Creamy Chicken Tortilla Soup

I've decided to start a new series called Crock Pot Mondays. On Mondays, I have an evening class so I'm usually gone from 3-8. I love crock pot meals because Neil can eat when he gets home and then leave it on warm for me. It's so much easier than trying to prepare a meal before I leave and leaving instructions for how to cook it and then heating it up in the microwave when I get home. So, Mondays are now Crock Pot Mondays!

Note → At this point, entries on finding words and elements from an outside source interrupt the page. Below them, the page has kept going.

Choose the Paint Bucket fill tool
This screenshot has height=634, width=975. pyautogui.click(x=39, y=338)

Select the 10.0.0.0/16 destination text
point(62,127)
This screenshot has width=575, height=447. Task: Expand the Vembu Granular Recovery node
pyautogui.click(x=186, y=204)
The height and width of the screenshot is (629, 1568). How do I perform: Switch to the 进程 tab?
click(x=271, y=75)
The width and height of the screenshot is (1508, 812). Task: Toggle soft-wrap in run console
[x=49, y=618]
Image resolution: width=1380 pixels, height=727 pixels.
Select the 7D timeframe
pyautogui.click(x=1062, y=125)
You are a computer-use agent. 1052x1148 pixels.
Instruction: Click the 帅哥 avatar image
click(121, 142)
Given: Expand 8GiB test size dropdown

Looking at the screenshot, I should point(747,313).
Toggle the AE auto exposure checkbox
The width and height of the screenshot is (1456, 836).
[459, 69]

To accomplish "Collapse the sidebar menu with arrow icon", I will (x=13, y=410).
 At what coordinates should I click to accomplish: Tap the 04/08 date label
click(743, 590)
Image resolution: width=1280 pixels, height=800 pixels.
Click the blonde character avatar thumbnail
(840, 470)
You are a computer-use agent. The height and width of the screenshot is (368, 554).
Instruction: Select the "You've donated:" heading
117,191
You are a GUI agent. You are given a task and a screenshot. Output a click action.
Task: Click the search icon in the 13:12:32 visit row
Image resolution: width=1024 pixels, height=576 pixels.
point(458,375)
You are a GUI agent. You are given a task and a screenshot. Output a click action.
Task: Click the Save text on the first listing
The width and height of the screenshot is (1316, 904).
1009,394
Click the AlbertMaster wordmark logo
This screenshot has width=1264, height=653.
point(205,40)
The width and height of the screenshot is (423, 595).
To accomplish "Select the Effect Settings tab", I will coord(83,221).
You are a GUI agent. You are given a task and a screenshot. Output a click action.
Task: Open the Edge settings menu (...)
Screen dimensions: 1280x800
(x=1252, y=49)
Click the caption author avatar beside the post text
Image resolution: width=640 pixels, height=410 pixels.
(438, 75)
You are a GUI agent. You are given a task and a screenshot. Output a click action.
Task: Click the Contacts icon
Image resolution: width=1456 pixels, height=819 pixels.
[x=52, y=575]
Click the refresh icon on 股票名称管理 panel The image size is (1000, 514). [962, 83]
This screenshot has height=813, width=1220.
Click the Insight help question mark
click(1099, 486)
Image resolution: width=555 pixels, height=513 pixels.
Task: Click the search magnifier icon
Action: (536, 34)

The only downside to this meal is that is smelled so delicious the entire day while it was cooking that it was hard for me to leave without getting any. It reminded me of a creamier salsa chicken just with more substance. Hubby complained only a little about the beans but in the end he admitted they made a pretty good addition. Recipe from the Cooking Nurse.

1 cup chunky medium salsa
8 oz boneless, skinless chicken breasts (frozen or thawed)
15 0z can yellow corn, undrained
32 oz can pinto beans, undrained
15 oz can diced tomatoes with green chilies, undrained
30 oz cream of chicken soup
2 tbsp taco seasoning
2 (6-inch) corn tortillas cut into strips
1 cup shredded cheddar cheese

Add everything to the crock pot and cook on low for 8 hours. Before serving, remove chicken and shred with two forks, then add the chicken back to the crock pot. Serve with shredded cheese and tortilla chips. Enjoy!